The four vessels all use the same twin level drive through design. Both vehicle decks could accommodate articulated lorries. The vessels have a distinct shape...amidships the decks are lower than at the fore and aft end. This introduces decks that slope upwards from amidships in both directions. This feature was due to the design of the upper car decks; the 'slopes' were in fact dictated by full width ramps (split longitudinally into two sections), which could be pivoted from amidships down to the lower car deck. If an upper linkspan was not available, these ramps could allow the upper deck to be unloaded via the lower deck. The slope ensured that the final angle was less than would have been the case had the decks been level.

A detailed difference among the four vessels is the use of railings rather than solid bulwarks on the St David and Galloway Princess. The other two vessels feature the solid bulwarks.

Most of her early career on the Stranraer run. Renamed Stena Galloway in 1991. Currently with IMTC, serving Algeciras – Tangiers, as Le Rif.

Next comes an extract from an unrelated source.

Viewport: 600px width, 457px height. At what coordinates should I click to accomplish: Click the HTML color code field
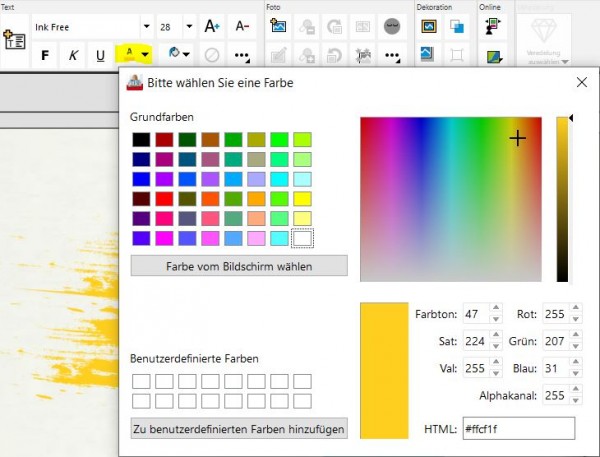pyautogui.click(x=517, y=428)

The vessel was smaller than her sisters, with the bridge one deck lower, at the front of the passenger accommodation. She also featured a bulbous bow, unlike her sisters.

St Anselm
Served as MS St Anselm. Renamed Stena Cambria in 1990. Various roles on English Channel and Irish Sea. With Baleària, served Barcelona – Ibiza, as Isla De Botafoc. The ship is currently operated by Ventouris ferries on route Bari-Durrës.

The vessel featured a bow rudder (like her sister St Christopher) for manoeuvrability in harbour. Passenger accommodation was later extended, with a lounge area added above the stern.

St Christopher
Most of her early career on the Irish Sea and the English Channel. Renamed Stena Antrim in 1990. Currently with Comanav as Ibn Batouta, operating between Algeciras – Tánger.

The vessel featured a bow rudder (like her sister St Anselm) for manoeuvrability in harbour. Passenger accommodation was later extended, with a lounge area added above the stern.